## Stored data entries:
____

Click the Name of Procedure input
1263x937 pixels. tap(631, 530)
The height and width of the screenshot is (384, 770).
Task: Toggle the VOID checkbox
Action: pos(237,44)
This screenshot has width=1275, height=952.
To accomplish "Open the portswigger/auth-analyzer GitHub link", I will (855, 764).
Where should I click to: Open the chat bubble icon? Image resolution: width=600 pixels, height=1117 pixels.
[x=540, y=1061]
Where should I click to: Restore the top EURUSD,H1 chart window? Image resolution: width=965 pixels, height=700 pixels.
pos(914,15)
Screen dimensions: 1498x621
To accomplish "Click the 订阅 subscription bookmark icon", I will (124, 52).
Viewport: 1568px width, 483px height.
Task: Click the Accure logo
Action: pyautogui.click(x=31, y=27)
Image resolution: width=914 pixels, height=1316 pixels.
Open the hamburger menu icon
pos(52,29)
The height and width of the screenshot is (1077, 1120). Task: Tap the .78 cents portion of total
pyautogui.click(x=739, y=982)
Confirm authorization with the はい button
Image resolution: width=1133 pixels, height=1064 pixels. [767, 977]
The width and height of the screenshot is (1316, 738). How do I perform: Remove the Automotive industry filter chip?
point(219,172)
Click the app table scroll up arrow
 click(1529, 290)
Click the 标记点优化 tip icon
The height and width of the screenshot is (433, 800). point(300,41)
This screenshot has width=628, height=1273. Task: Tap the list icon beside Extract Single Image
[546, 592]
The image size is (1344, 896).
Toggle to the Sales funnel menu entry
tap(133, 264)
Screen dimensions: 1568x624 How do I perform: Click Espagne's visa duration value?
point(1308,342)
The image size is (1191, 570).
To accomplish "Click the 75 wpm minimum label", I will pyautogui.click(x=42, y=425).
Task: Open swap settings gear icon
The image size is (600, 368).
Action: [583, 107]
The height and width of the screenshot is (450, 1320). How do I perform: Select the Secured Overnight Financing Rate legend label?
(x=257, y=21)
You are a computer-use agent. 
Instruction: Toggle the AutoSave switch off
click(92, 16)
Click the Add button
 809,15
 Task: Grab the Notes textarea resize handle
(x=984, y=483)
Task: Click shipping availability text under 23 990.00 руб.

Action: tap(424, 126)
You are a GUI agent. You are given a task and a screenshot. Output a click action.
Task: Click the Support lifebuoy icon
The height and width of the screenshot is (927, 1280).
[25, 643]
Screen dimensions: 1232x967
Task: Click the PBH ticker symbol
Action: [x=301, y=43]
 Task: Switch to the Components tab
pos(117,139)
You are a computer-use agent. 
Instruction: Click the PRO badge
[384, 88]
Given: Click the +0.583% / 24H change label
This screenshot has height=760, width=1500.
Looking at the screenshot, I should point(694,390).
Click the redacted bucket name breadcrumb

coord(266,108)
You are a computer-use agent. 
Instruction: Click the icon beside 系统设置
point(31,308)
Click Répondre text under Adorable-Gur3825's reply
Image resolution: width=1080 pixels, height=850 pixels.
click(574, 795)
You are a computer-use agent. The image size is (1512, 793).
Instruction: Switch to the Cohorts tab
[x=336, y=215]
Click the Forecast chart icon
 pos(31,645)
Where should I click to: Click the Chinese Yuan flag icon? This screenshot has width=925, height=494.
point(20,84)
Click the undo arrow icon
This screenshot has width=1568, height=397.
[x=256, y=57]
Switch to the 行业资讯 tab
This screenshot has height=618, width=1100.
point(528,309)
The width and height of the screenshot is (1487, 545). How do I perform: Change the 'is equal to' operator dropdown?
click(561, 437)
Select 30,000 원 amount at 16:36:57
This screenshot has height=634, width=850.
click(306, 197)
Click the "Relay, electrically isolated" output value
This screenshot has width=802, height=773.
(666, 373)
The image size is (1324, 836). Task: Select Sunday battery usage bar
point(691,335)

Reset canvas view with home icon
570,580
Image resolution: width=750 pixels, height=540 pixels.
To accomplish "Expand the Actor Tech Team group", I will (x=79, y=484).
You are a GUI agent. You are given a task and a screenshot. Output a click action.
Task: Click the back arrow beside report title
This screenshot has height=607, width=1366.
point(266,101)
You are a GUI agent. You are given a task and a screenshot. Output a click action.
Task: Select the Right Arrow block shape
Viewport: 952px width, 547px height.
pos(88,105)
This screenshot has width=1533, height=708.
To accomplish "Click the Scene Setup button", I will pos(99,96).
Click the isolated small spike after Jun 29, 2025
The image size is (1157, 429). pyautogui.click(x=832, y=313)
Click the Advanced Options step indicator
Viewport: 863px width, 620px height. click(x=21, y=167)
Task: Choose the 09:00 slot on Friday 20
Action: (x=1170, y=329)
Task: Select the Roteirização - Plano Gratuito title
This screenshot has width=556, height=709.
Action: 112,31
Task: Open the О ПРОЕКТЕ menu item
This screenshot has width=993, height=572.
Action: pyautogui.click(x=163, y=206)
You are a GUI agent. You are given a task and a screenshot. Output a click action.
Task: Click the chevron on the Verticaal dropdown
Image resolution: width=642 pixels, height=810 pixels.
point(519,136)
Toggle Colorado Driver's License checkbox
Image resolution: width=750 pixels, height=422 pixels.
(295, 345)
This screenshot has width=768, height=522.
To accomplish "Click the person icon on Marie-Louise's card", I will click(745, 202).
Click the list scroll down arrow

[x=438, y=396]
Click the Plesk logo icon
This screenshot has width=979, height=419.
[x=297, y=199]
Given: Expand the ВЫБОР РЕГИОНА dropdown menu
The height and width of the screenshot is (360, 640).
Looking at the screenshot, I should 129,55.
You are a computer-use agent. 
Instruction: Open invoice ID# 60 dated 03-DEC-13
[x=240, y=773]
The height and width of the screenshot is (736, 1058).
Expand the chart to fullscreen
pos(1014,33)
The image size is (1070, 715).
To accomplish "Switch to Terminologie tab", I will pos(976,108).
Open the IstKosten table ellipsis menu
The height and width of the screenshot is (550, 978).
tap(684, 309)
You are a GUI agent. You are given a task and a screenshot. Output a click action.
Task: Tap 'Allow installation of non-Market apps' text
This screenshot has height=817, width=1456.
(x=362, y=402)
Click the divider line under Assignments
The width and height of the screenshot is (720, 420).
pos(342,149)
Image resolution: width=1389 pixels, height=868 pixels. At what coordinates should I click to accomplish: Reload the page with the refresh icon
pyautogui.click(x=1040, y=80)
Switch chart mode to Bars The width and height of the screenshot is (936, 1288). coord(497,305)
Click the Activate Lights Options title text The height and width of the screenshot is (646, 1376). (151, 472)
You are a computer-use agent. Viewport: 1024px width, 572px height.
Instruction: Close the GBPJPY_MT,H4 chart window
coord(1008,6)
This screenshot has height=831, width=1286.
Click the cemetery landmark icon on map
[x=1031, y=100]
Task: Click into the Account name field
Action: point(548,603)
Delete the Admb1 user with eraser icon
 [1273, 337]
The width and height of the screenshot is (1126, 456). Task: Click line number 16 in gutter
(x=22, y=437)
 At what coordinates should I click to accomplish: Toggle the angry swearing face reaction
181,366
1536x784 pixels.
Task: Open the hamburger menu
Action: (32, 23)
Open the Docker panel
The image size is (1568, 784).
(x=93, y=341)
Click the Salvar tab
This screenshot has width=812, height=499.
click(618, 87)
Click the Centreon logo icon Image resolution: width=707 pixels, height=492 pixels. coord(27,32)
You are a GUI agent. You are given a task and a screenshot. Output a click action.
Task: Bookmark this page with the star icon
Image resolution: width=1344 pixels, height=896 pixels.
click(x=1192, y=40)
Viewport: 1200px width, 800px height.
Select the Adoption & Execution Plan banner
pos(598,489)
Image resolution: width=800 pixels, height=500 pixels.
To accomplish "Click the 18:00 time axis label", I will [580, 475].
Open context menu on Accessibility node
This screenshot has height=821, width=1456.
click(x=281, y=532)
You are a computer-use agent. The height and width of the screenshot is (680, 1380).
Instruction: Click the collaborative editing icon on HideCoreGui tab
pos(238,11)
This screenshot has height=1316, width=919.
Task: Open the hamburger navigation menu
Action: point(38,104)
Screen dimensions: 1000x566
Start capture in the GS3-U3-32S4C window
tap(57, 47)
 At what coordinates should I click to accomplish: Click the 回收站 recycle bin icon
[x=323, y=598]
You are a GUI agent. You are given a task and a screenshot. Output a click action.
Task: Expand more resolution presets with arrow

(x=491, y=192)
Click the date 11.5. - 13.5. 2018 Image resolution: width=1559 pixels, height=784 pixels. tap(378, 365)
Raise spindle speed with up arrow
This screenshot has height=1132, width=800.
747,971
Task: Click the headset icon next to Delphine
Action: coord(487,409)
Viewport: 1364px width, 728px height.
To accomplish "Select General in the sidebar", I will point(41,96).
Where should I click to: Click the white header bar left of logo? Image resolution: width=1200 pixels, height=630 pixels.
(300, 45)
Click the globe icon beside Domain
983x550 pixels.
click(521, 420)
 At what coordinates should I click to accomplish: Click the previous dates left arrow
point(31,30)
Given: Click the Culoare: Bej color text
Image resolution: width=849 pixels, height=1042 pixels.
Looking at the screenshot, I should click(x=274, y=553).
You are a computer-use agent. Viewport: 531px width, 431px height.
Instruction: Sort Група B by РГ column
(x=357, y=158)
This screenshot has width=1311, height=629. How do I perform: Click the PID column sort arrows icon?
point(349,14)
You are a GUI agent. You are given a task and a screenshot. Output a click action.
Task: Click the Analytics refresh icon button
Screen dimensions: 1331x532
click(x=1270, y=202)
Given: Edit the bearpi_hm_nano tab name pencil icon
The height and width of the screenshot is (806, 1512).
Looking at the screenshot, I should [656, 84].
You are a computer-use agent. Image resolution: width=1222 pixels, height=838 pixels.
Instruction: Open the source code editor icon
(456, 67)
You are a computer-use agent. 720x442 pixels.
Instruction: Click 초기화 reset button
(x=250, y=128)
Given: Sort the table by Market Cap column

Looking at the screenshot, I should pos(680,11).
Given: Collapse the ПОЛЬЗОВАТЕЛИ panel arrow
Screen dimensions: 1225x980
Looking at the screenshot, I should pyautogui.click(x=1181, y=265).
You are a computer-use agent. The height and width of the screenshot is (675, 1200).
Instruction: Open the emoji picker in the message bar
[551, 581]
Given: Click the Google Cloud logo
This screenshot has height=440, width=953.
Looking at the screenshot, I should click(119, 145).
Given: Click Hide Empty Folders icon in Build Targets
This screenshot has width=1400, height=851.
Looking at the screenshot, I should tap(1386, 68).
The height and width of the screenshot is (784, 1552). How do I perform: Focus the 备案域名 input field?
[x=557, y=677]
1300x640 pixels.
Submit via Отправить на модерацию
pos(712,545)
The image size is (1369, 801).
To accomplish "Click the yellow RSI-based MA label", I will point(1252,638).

____

## EXERCISE PROMPT:
In the data above, find the line with "You are a computer-use agent. Viewport: 531px" and the line with "Given: Edit the". Retype both, plus every line between them, exactly.

## RESULT OF THE EXERCISE:
You are a computer-use agent. Viewport: 531px width, 431px height.
Instruction: Sort Група B by РГ column
(x=357, y=158)
This screenshot has width=1311, height=629. How do I perform: Click the PID column sort arrows icon?
point(349,14)
You are a GUI agent. You are given a task and a screenshot. Output a click action.
Task: Click the Analytics refresh icon button
Screen dimensions: 1331x532
click(x=1270, y=202)
Given: Edit the bearpi_hm_nano tab name pencil icon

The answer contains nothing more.